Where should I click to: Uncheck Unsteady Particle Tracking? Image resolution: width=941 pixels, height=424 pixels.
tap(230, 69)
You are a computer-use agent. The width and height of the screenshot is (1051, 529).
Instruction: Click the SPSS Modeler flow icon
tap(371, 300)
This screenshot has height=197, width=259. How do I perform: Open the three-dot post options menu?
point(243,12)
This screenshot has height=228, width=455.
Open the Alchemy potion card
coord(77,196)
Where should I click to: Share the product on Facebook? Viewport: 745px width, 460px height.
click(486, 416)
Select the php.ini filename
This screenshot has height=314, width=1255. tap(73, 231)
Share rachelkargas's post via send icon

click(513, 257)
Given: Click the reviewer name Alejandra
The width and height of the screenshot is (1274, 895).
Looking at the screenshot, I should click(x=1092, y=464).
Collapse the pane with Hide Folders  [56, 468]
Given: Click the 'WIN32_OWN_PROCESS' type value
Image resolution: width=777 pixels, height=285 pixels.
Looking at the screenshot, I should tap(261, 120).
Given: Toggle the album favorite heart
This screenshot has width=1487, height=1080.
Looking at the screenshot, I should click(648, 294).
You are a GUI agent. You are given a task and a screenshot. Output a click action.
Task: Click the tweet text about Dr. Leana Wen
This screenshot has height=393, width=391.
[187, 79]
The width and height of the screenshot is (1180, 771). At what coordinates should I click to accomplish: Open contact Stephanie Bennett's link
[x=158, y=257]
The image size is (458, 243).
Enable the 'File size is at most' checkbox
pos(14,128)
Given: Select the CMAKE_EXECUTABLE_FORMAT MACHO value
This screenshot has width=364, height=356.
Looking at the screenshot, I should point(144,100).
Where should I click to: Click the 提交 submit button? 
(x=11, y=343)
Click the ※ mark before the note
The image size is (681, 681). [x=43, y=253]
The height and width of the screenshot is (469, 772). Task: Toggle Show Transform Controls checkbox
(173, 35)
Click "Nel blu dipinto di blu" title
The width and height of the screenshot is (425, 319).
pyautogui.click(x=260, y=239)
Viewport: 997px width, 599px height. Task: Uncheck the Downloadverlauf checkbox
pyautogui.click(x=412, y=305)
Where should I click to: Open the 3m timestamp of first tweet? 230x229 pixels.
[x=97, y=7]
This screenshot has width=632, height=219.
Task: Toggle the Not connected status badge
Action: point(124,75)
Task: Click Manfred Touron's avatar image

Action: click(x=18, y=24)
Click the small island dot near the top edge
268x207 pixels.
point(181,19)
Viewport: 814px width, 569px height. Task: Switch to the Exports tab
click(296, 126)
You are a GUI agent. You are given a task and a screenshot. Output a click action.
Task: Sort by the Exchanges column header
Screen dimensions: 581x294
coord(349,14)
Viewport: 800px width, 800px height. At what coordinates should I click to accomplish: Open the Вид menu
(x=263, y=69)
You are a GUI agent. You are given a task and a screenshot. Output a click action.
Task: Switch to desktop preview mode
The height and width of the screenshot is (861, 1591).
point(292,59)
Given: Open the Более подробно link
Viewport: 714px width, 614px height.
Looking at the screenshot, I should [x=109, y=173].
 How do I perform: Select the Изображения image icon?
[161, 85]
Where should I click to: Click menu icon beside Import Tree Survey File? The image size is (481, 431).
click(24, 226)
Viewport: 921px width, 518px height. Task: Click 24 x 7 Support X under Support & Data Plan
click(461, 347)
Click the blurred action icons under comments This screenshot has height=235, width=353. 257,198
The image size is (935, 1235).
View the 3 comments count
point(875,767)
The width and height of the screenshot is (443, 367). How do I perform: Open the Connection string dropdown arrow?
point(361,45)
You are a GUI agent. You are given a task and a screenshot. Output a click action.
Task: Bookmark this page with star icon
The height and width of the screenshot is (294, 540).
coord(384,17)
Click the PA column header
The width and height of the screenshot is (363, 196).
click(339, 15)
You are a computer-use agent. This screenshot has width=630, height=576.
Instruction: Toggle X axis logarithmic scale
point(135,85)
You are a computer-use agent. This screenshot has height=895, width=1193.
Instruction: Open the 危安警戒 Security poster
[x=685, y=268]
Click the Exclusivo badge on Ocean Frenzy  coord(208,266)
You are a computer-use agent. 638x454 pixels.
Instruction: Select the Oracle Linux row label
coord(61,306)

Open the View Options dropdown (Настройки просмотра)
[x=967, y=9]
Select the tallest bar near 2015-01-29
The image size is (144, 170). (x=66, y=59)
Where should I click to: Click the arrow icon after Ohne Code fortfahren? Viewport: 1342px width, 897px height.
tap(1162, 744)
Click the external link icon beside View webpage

□ □ □ □ □ □ □

* _Your assignment_: Pull every line containing "computer" out of the entries.

* _Solution to the exercise_:
You are a computer-use agent. The width and height of the screenshot is (1051, 529).
You are a computer-use agent. This screenshot has width=630, height=576.
You are a computer-use agent. This screenshot has height=895, width=1193.
You are a computer-use agent. 638x454 pixels.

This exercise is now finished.